Die Fälle erinnern an Alexej Nawalny, der sein Schicksal buchstäblich gesucht und im eigenen Tod den ultimativen Protest gesehen zu haben scheint. Unbestreitbar erzielen diese individualistischen Totalrevolutionäre eine öffentliche Wirkung: Durch ihr Tun und die Reaktion des Herrschaftsapparates darauf werden dessen Verrottung und Verkommenheit für Jedermann an die Wand gemalt.
Gewalt nach innen, nicht nach außen
Es sind Herrschaftsapparate ohne jeden Geist und ohne jede Legitimität. Der Iraner Toomaj rüttelt an dem hohlen Lügengebäude, das von der herrschenden Staatsidee in seinem Land übriggeblieben ist: "Am Ende kommen alle Verbrechen ans Tageslicht. Keine Übertünchung kann sie verbergen”, prophezeit er.
Der Herrschaftsapparat stützt sich darauf, dass er bis an die Zähne bewaffnet und der revoltierende Gegner unbewaffnet ist. Das bedeutet eine Feigheit, die das iranische Regime auf besonders eklatante Weise erkennen lässt. Es richtet die Gewalt nach innen, gegen Toomaj und dessen Wesensverwandte sowie gegen die Frauen.

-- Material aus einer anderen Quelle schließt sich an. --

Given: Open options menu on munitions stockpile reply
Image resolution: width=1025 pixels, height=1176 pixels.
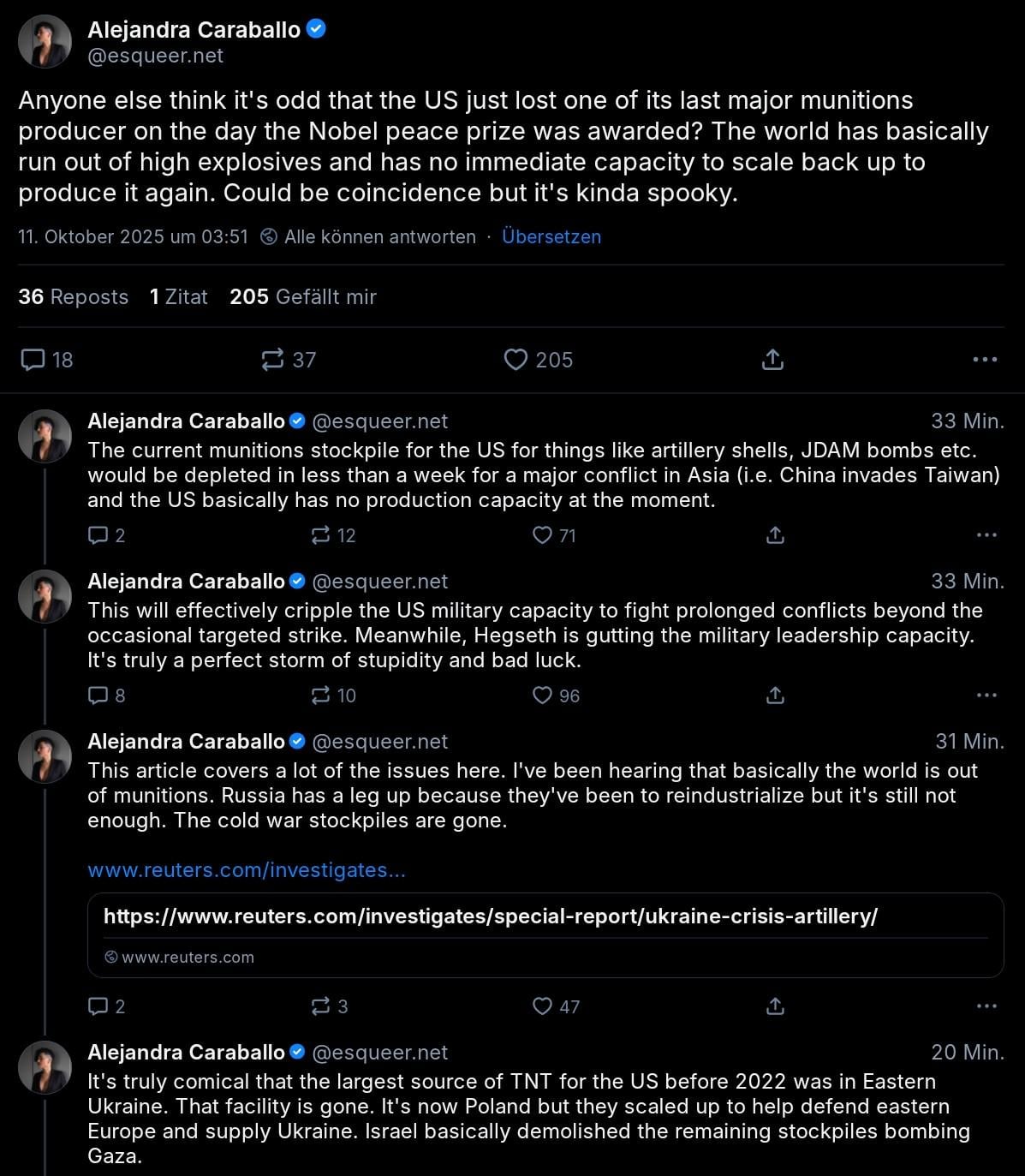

Nach außen ziehen die Machthaber, um es in der Rapper-Sprache auszudrücken, den Schwanz ein. Vor einem offenen Krieg mit Israel haben sie Angst. Insofern geht der mediale Reflex in Deutschland, der vor der kriegslüsternen Militärmacht der Mullahs warnt, an der Sache vorbei.
Das Emporkommen der Lumpen
Fakt ist, dass das iranische Regime nicht einmal mehr hoffen darf, durch einen Krieg mit dem Erzfeind Teile der Bevölkerung hinter sich zu versammeln. Ein solcher Effekt der nationalen Mobilisierung hatte in den 1980er Jahren die damals noch junge Islamische Republik im Krieg gegen den Irak von Saddam Husein bekanntlich stabilisiert.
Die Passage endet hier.